Dans la nuit du 19 au 20 avril ( weekend de pâques) alors que depuis son lieu d’exil il essayait de se remettre de la douleur causée par le décès de son père à peine porté en terre à Man le samedi 19 avril 2014, d’autre épreuves accablaient le Ministre Charles Rodel Dosso. Cette Nuit là en effet, le secrétaire d’état chargé des victimes de guerre du gouvernement Gbagbo était victime d’une tentative d’assassinat qui échouera grâce à la main providentielle de l’Éternel des armées. Il s’en sortira grièvement blessé mais heureusement vivant. Le dimanche 20 avril, s’étant rendu au commissariat de police afin de porter plainte contre ses agresseurs, des policiers animés d’un zèle douteux et abusifs, visiblement préparés et en phase avec le régime Ouattara, feront fi de sa plainte pour déclencher une procédure d’extradition en urgence au prétexte que les documents de réfugié du ministre Charles Rodel Dosso étaient arrivés à expiration.

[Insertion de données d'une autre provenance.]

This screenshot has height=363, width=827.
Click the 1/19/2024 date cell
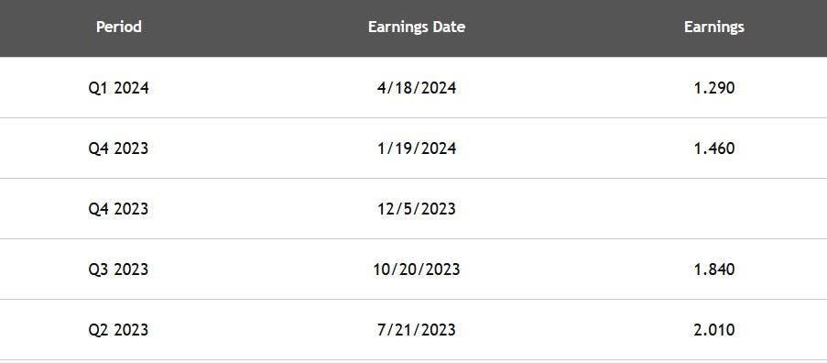417,149
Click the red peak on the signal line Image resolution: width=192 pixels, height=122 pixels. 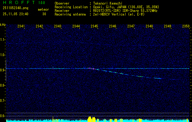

Il est sur le champ gardé à vue au poste de police malgré son mauvais état physique et ses blessures sanguinolentes. Le ministre passera ainsi tout le weekend de pâques dans une cellule infeste sans aucun soin. Mises au courant par les autorités ivoiriennes en exil au Ghana, les hautes autorités ghanéennes interviendront promptement en interrompant la procédure cavalière illégale d’extradition. Le Ministre recouvrera la liberté le mardi 22 avril après une rencontre avec des autorités de son lieu de résidence. 
Après sa libération, le ministre reviendra sur ses pas au commissariat pour retirer sa plainte contre ses agresseurs malgré le fait que suite à l’intervention des autorités ghanéennes, cette plainte curieusement commençait à retenir l’attention des autorités policières. 

Le Ministre continue les soins à son domicile et sa santé va s’améliorant.